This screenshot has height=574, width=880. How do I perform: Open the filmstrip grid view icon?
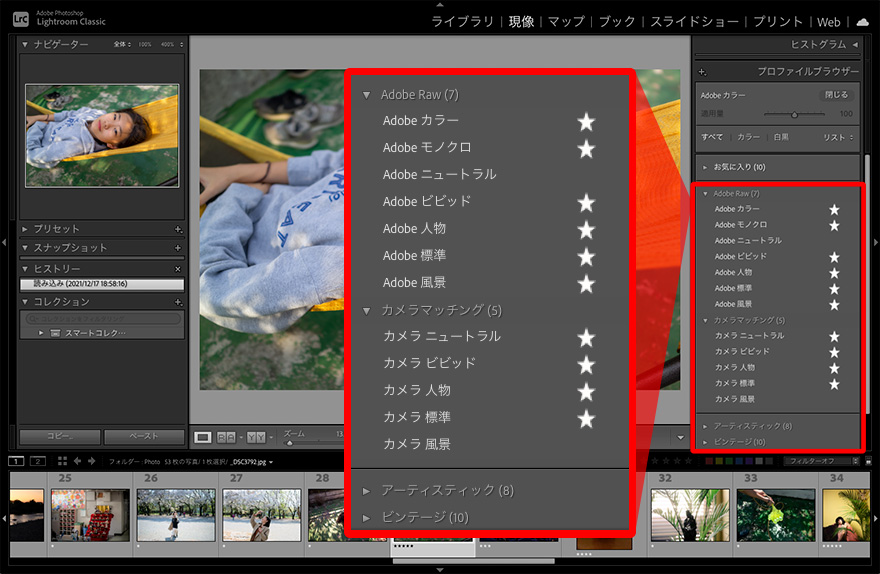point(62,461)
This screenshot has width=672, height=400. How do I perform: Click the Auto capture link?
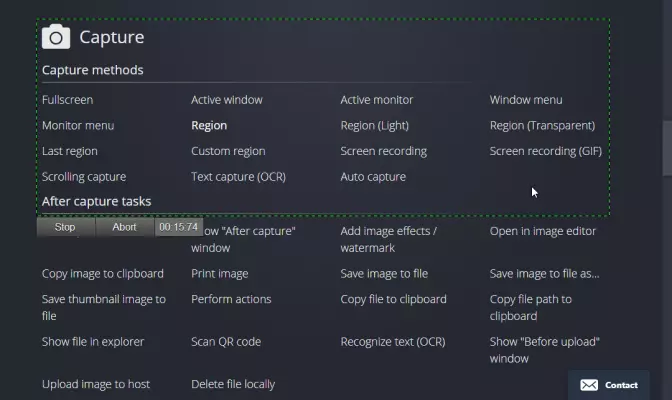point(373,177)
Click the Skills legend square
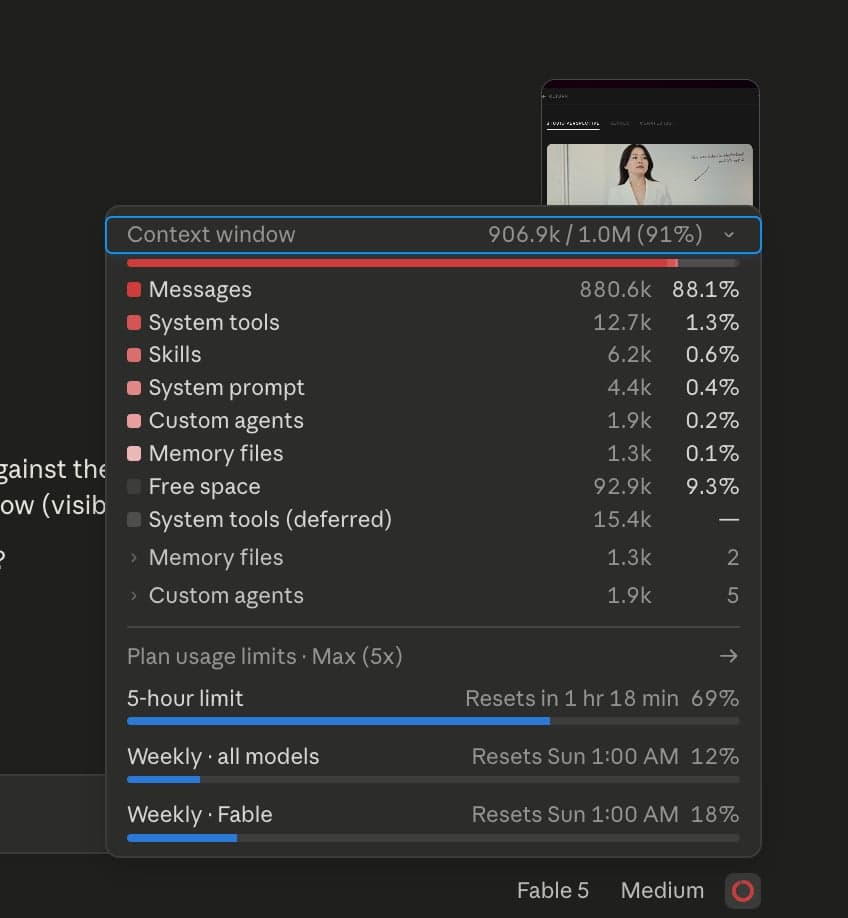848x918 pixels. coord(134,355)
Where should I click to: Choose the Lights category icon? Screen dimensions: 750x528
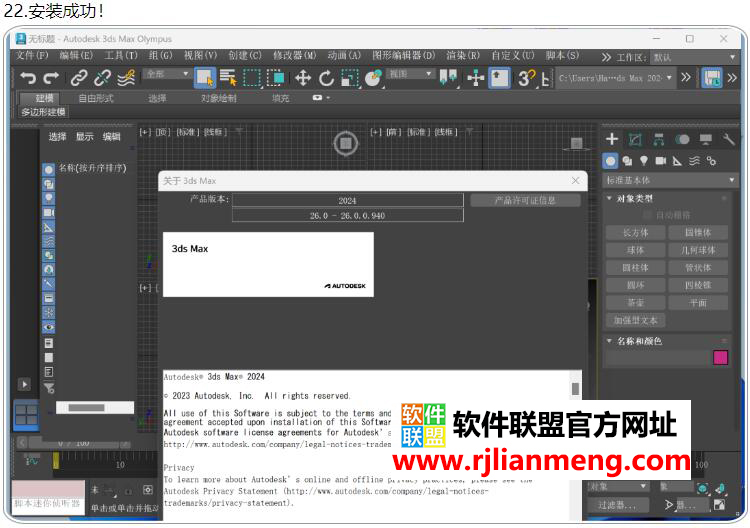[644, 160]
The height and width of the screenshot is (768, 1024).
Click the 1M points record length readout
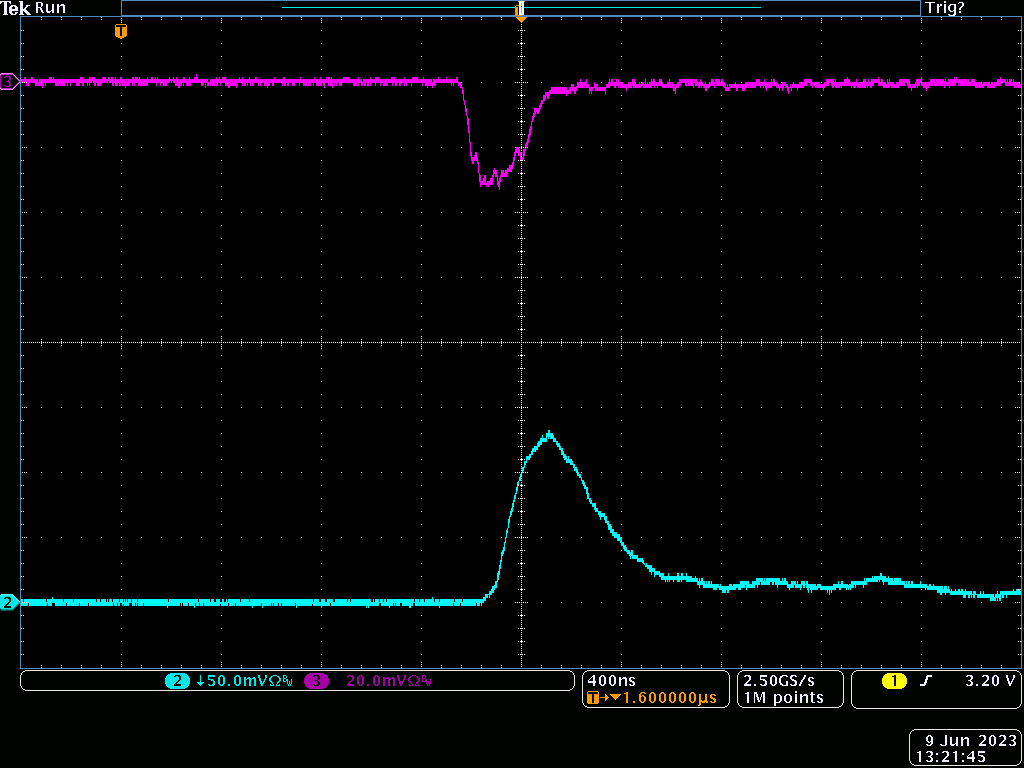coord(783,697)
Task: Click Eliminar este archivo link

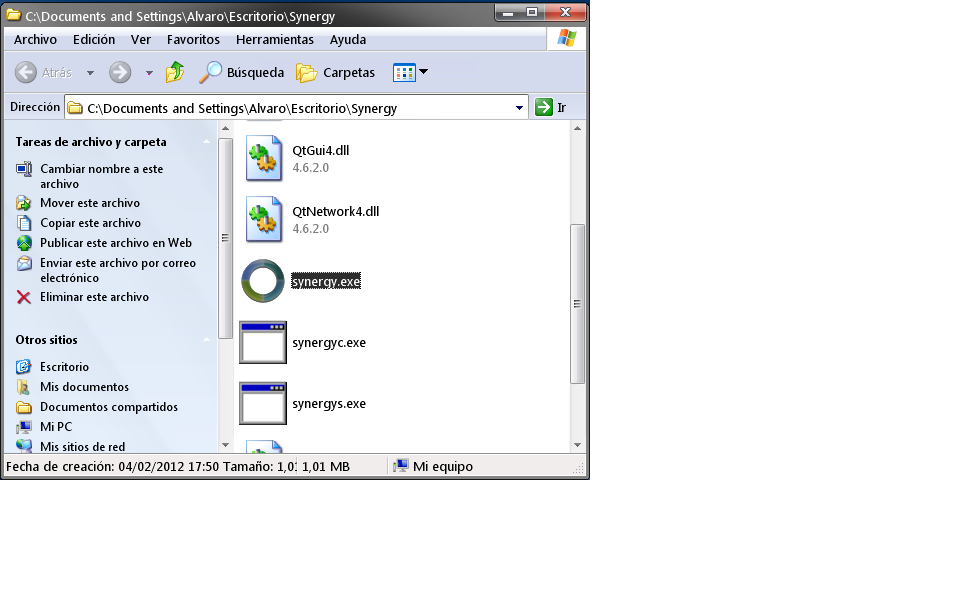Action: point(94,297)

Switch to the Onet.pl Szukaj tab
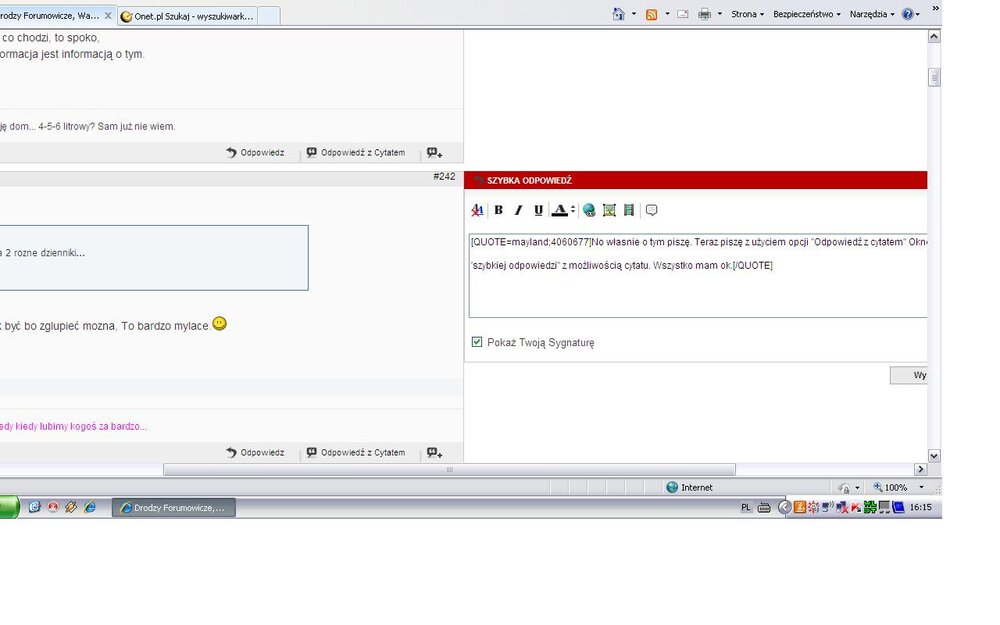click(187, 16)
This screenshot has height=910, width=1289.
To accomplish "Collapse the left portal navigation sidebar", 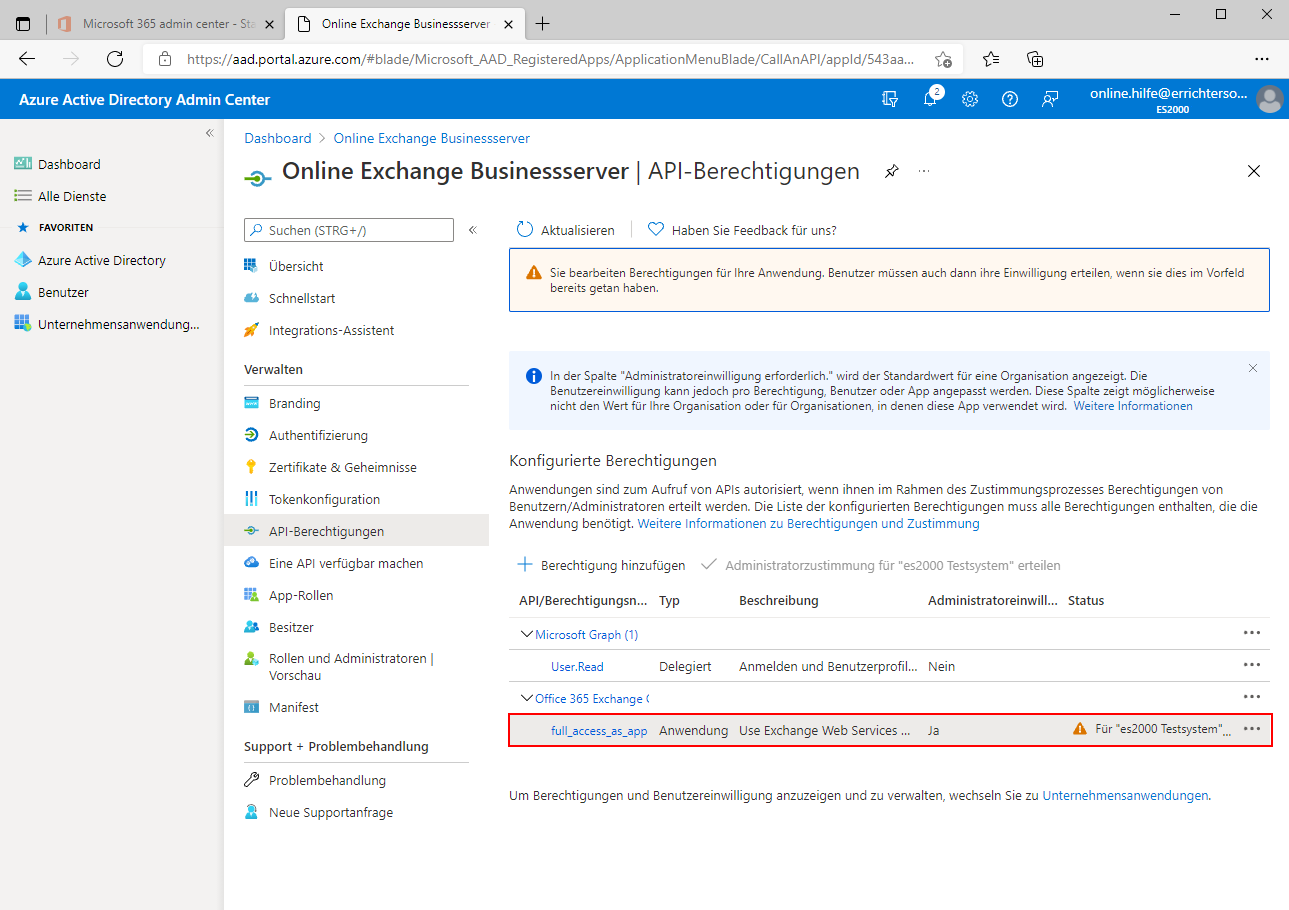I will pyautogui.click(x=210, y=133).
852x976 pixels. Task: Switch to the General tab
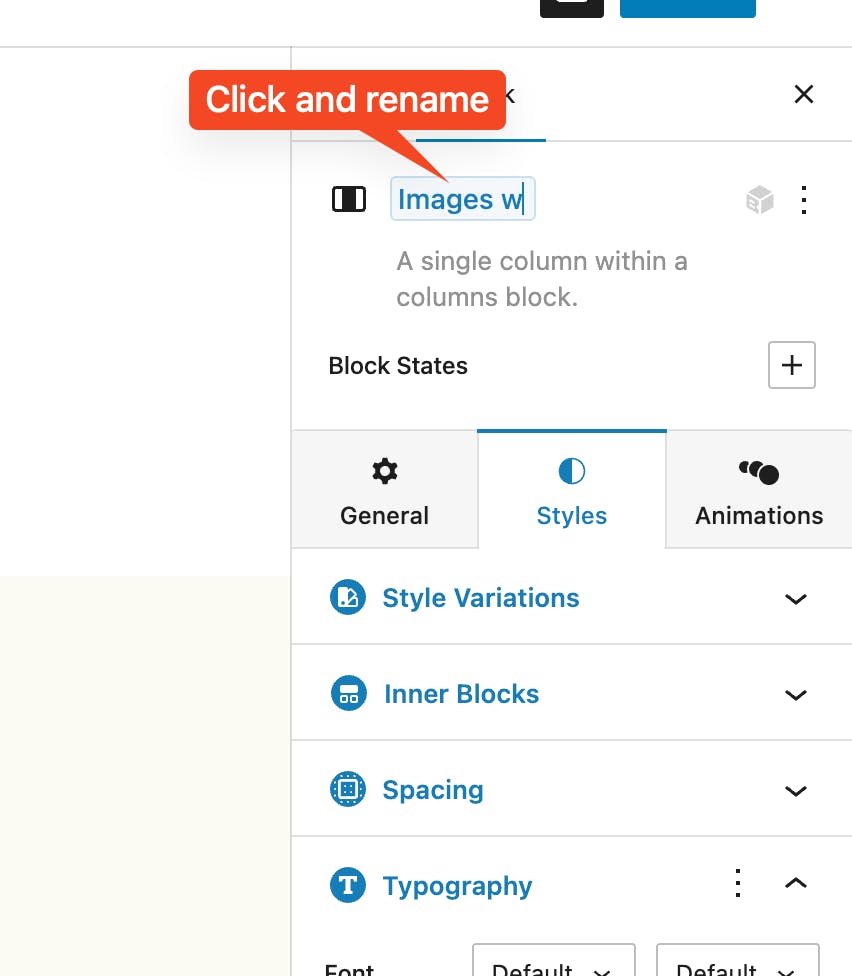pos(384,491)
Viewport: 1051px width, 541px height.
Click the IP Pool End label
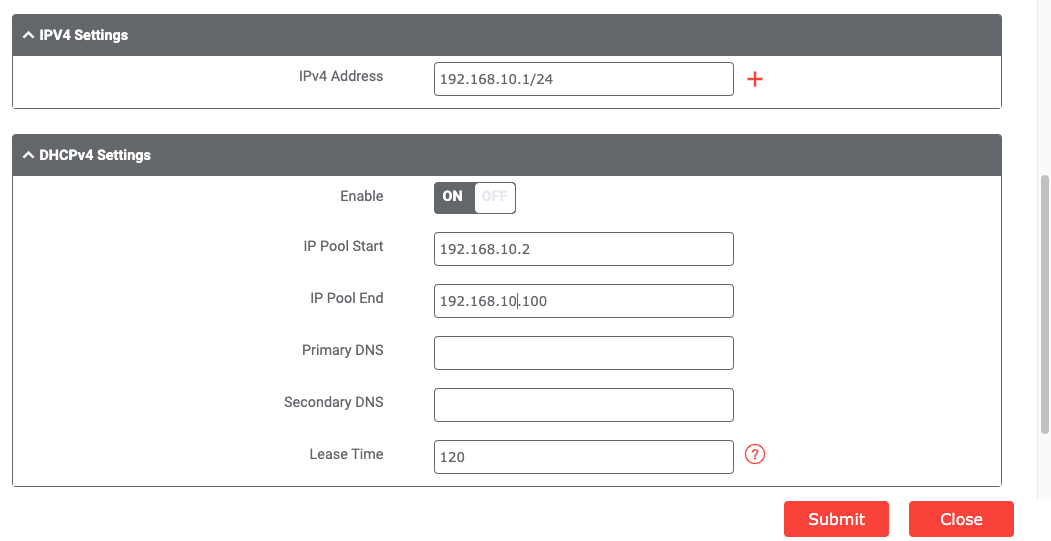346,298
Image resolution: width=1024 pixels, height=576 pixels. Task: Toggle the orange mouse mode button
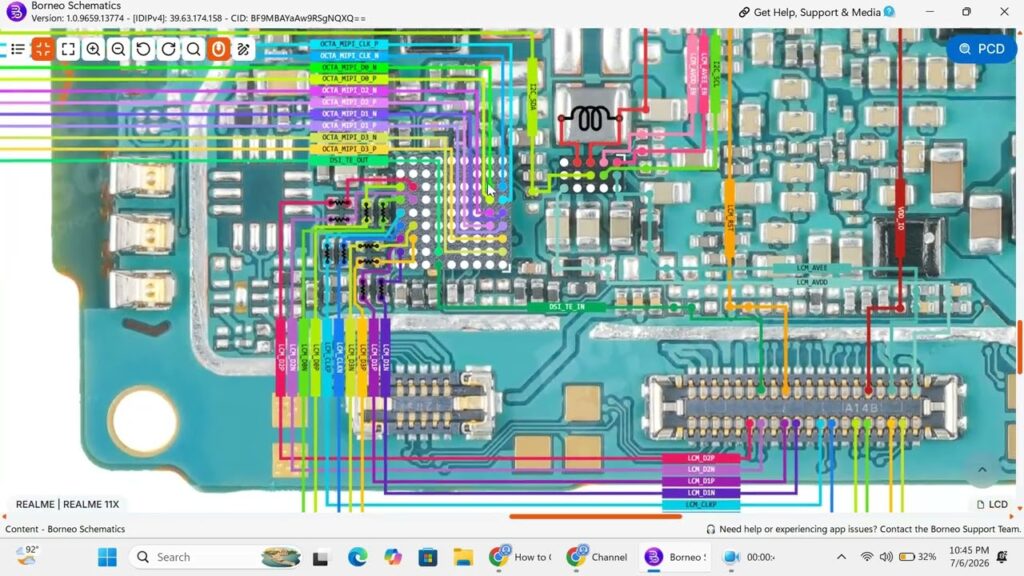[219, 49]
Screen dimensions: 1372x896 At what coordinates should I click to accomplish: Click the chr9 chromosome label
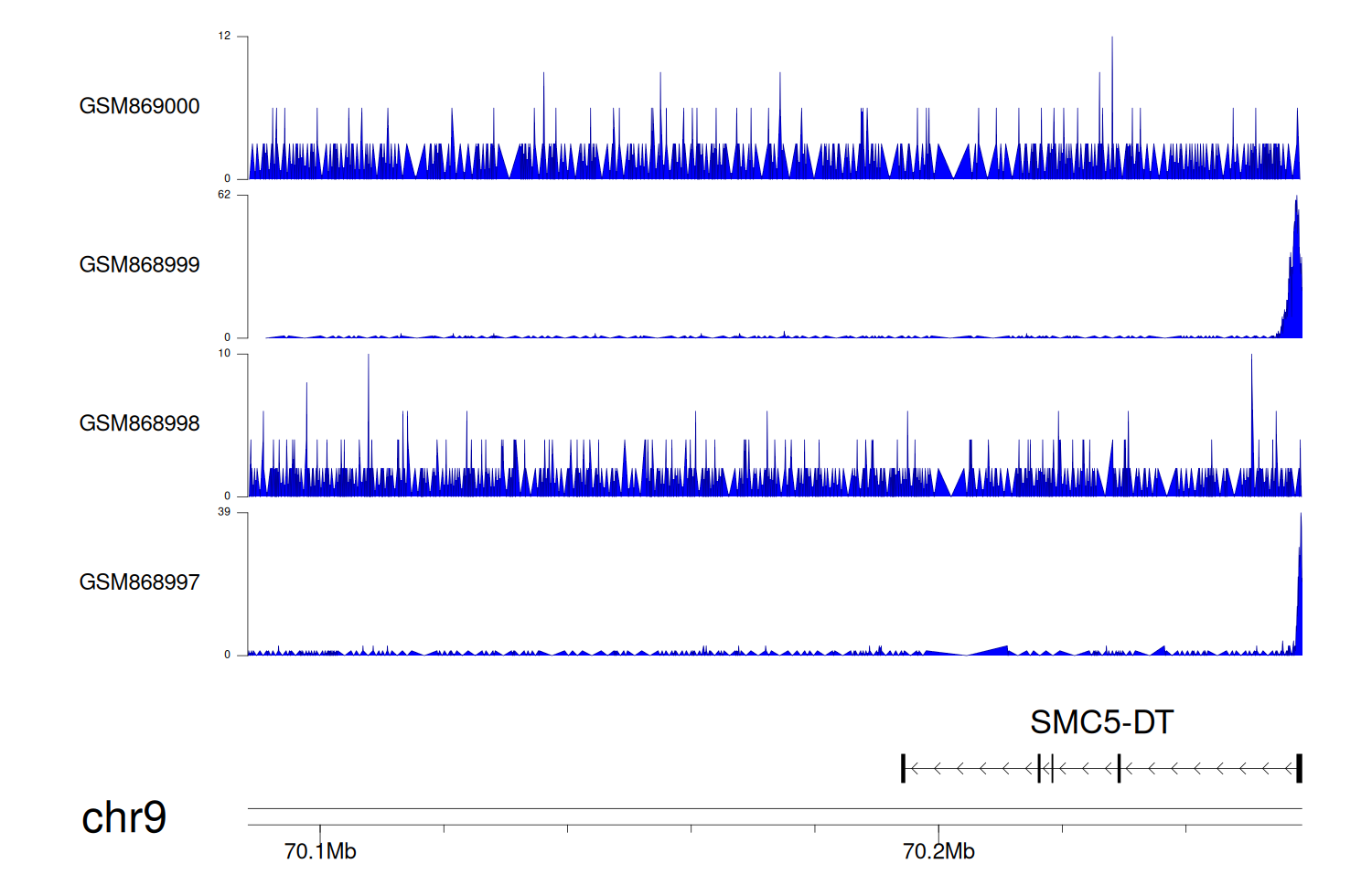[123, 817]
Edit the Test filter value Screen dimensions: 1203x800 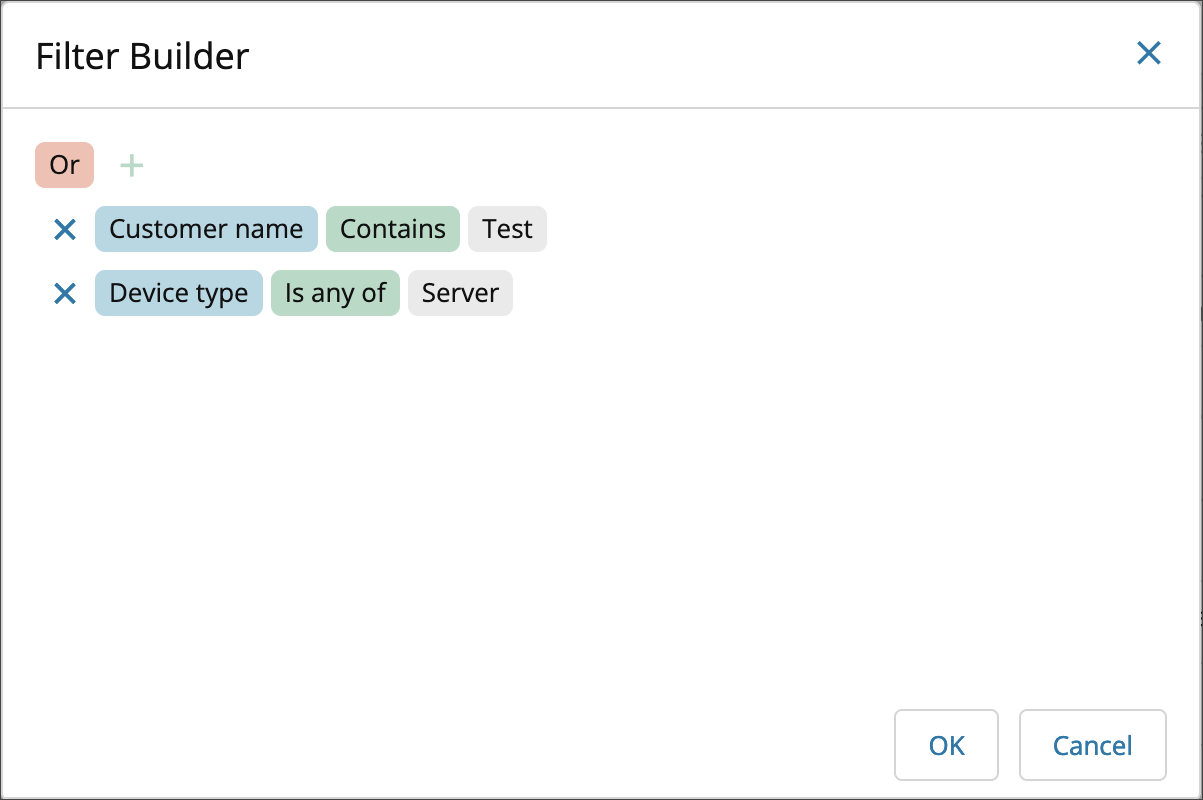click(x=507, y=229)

___

Task goal: A clean copy is needed of the lines in the listing above from the one with "Where should I" through the one with "This screenshot has height=910, width=1289.", exact in every word and free of pictures.

Solution to this problem:
Where should I click to: Choose the Lights category icon? Screen dimensions: 750x528
[644, 160]
The height and width of the screenshot is (768, 1024).
Click the 1M points record length readout
coord(783,697)
Task: Click Eliminar este archivo link

Action: point(94,297)

Switch to the Onet.pl Szukaj tab
click(187, 16)
This screenshot has height=910, width=1289.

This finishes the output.